(Data items)
○ ○ ○ ○ ○ ○ ○

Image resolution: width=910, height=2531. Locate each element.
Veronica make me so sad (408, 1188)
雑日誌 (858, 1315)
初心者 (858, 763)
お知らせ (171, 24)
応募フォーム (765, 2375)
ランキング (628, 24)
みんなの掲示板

○ ○ ○ ○ ○ ○ ○

> WORK INSTRUCTIONS:
Reproduce every one of the data items above verbatim, line for line.

> RESPONSE:
Image resolution: width=910, height=2531. Locate each element.
Veronica make me so sad (408, 1188)
雑日誌 (858, 1315)
初心者 (858, 763)
お知らせ (171, 24)
応募フォーム (765, 2375)
ランキング (628, 24)
みんなの掲示板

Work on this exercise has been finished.